Я же, наоборот, чувствовал внутреннее умиротворение и спокойствие.
Когда я вернулся домой, Лена смотрела телевизор. Она дежурно поцеловала меня в щеку:
– Ужин в холодильнике. Разогреешь сам?
Я прошёл в прихожую переодеться.
– Ты не сварила компот сегодня?
– Ты не просил. Но я виновата. Как любящая хозяйка, я всегда должна помнить, что ты любишь яблочный компот.
– Я не обвиняю тебя, милая, – повесив брюки в шкаф, я вернулся в комнату и чмокнул её в щеку, – но компот ты можешь варить в любое время – и никогда не ошибёшься. Я всегда пью его с удовольствием.
– Так оно и будет. Непременно.
Вкус компота, который варила Лена, напоминал мне детство. Он был точь-в-точь таким, как у маминого компота. Я даже удивился, когда в первый раз его попробовал. «Точь-в-точь как у моей мамы!» – воскликнул невольно тогда. «Рада, что угодила тебе», – Лена расплылась в довольной улыбке.
Лена и внешне была немного похожа на мою маму. Полноватой фигурой, цветом волос, чем-то неуловимым в плавных чертах лица и мимике. Может быть, из-за этого мы так легко сошлись с ней?
– Лена, ты не видела мои новые серые носки?
– Я их выбросила.
– Почему?
– Шутка.
Носки оказались за диваном. Наверное, в этом был виноват секс накануне.
– Лена, ты не видела мой ремень?
Она появилась в дверях, молча посмотрела на меня с озабоченным видом.
– Почему ты не отвечаешь? – Удивился я.
– Ты потерял две вещи в один день. Это очень странно.
Лена исчезла из дверного проёма так же быстро, как в нем возникла. Возможно, она решила, что меня подменили инопланетяне. Может, действительно, подменили? Я посмотрел на свои ладони. Линии жизни и сердца все те же. Потом вдруг заметил ремень под шкафом. Наверное, тоже был виноват вчерашний секс.
– Илья, я сегодня подумала об одной вещи. Расположение нашего дивана в комнате не соответствует фэн шую.

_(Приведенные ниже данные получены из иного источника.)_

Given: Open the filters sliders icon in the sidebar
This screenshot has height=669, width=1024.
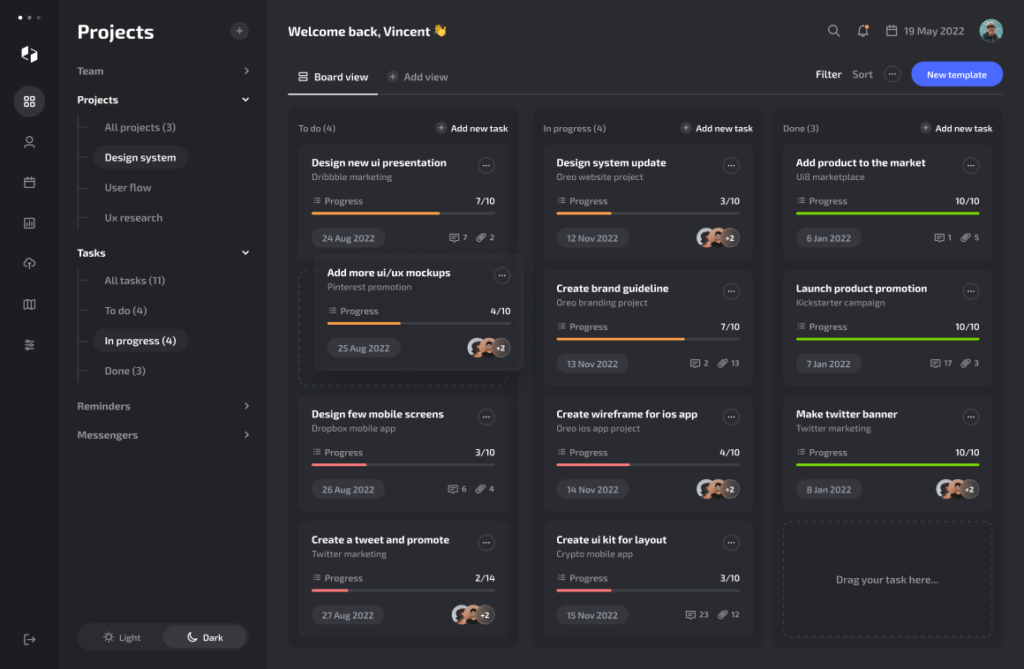Looking at the screenshot, I should 29,343.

– Ты уже думала об этом. И даже говорила мне.
– Да, действительно… Ну… Может, нам переставить диван? У меня большая неуверенность из-за этого не-фэн-шуя.

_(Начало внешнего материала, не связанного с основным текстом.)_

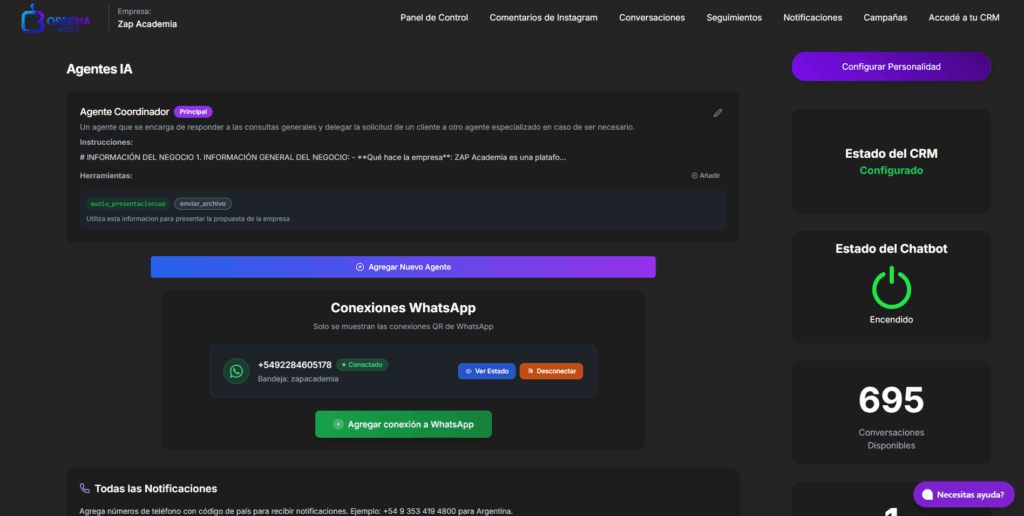This screenshot has width=1024, height=516.
Task: Select the enviar_archivo tool tag
Action: click(203, 203)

– Неуверенность, когда лежишь на диване, или когда смотришь на него?
Она задумалась:
– Я даже не знаю. По-моему, когда смотрю, то больше.

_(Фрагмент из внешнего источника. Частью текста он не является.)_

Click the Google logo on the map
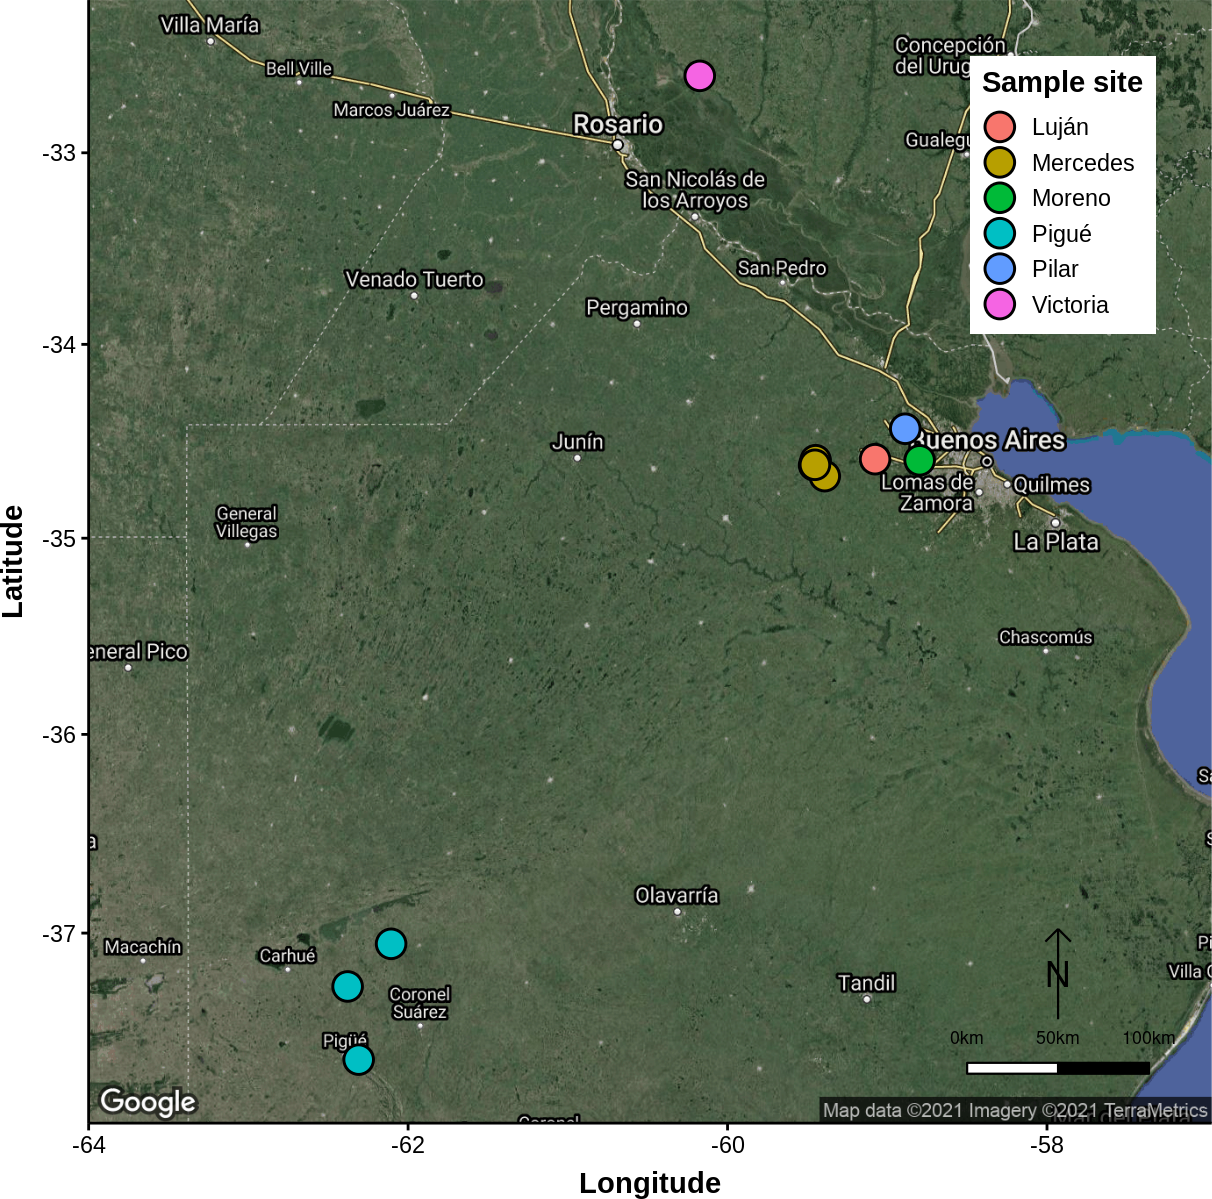Image resolution: width=1212 pixels, height=1199 pixels. 148,1101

– Но если мы переставим его, то нужно будет куда-то выбросить тумбочку с телевизором.
– Я не хочу.
– Я тоже.
Лена продавала мобильные телефоны. Вместе с сестрой Ирочкой, которая была младше её на три года, владела тремя салонами сотовой связи. В её сумочке обычно можно было найти несколько моделей телефонов – Nokia, Samsung или LG. Иногда Лена была неразговорчивой, а иногда – болтливой, в зависимости от настроения. Мне больше нравились те моменты, когда Лена была в настроении говорить – болтать о ерунде, сплетничать, улыбаться. Язык её развязывался, взгляд блуждал по сторонам, внимание свободно гуляло по самым разным предметам и темам, ни на чем не сосредотачиваясь надолго. В такие моменты могло даже показаться, что она слегка пьяна от собственного потока речи.